Whilst us mere mortals consider the new year as the ideal opportunity to hit the reset button, in the world of sport the twists and turns of the plot-line seem to roll on, uninterrupted. To kick proceedings off here on The Commentary Box, a series of posts will see us look at some of the most entertaining sporting storylines spilling over into the new year. Let’s start by looking at boxing.
Floyd Mayweather’s skills declining?
Boxing is a sport shrouded in uncertainty: a one punch knock-out and the fight can be over in a second. The one fact that we can state with certainty is Floyd “Money” Mayweather is simply the best boxer in the world. The American has flat out dominated the sport for the best part of six years. He practically owns the number one pound for pound position (Aside from a brief retirement which saw Manny Pacquiao take the top spot). Mayweather dominates the squared circle to the extent that it is rare for opponents to land a clean blow, let alone win rounds outright. Last year this seemed to change.On a crisp May night in Vegas, we saw cracks appear in his aura of invincibility. Up against the battle hardened Puerto Rican Miguel Cotto , (no spring Chicken himself), he was pushed harder than most analysts had expected. Floyd’s decision to fight off the ropes saw him caught by Cotto on more than one occasion. The great champion’s nose was bloodied by his opponent’s onslaught; a rare site indeed. Although he went on to win a unanimous decision, for the first time in years we were not fully convinced by the boisterous five weight division world champion’s performance. Despite this below par performance current indications are that this is most probably a classic “much about nothing” case. Everyone has their off day, right?

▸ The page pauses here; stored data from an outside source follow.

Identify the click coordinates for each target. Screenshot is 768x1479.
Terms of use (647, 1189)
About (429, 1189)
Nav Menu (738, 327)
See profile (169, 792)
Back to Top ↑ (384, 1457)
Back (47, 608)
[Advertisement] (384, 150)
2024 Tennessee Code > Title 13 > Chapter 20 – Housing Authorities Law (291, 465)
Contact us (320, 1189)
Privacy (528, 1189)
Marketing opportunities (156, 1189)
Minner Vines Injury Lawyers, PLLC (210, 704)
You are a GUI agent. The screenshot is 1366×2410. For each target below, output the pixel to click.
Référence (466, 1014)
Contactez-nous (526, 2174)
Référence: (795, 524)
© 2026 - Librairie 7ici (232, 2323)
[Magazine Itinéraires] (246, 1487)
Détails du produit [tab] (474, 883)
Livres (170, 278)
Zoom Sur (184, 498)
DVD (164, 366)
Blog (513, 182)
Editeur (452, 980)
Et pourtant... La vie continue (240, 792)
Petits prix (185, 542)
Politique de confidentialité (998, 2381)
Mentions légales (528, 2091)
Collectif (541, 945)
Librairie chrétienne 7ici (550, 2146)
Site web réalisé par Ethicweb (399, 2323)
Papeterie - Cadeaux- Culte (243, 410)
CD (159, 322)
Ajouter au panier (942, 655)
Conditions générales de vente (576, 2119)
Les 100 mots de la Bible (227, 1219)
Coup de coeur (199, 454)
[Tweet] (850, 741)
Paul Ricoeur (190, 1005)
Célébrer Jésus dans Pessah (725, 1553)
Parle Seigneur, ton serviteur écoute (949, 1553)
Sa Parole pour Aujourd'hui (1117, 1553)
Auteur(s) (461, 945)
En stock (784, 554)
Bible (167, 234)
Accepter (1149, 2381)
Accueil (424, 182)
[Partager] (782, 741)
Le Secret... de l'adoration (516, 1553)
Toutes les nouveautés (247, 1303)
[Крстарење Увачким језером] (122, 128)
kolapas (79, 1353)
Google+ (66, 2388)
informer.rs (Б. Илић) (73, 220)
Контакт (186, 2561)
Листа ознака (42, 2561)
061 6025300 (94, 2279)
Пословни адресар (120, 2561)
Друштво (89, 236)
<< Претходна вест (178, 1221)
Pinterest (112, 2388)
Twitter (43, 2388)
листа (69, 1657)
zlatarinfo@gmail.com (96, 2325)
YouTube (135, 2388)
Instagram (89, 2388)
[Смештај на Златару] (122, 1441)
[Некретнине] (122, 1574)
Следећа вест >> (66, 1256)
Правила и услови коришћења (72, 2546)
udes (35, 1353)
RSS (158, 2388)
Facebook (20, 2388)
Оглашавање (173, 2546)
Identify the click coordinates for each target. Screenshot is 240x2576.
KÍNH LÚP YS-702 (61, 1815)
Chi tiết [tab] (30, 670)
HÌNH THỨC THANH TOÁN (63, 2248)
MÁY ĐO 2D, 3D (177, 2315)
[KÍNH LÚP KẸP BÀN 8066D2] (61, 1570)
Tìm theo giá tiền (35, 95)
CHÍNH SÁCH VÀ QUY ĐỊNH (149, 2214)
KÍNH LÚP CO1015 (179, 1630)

The fact Mayweather has only elected to fight once a year since his 2008 comeback does add to the uncertainty, we are due to find out how much the champ’s skills have eroded, if at all. Unusually, he is scheduled to step into the the ring twice- in May and September. All the questions surrounding his supposed decline will no doubt be answered, a mouth-watering prospect for fight fans. The May showdown will most likely be against Robert Guerrero, a solid welterweight contender ranked number ten pound for pound by “The Ring” magazine. This should be a litmus test, a test that that the Mayweather we’re accustomed to would pass with flying colours. Which version of “Money” will we see come fight night, the master of the sweet science or a man who looks as old as his 36 years?